What is required: From the data that follows, copy every line with the string "menu".

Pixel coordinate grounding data
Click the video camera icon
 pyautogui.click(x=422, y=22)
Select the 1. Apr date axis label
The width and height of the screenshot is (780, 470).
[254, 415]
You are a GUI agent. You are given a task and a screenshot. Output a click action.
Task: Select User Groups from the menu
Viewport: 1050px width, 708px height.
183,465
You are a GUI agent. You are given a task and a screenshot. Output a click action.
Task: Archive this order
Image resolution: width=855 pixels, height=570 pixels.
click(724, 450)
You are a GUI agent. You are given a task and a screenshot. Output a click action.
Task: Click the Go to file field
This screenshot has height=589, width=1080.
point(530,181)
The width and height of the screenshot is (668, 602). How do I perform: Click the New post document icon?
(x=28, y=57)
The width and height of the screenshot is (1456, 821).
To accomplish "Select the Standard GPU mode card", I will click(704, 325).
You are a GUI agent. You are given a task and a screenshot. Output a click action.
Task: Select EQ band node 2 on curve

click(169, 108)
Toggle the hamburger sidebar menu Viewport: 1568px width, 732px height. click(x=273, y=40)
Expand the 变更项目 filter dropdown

Solution to this exercise:
Task: Select User Groups from the menu
Toggle the hamburger sidebar menu Viewport: 1568px width, 732px height. click(x=273, y=40)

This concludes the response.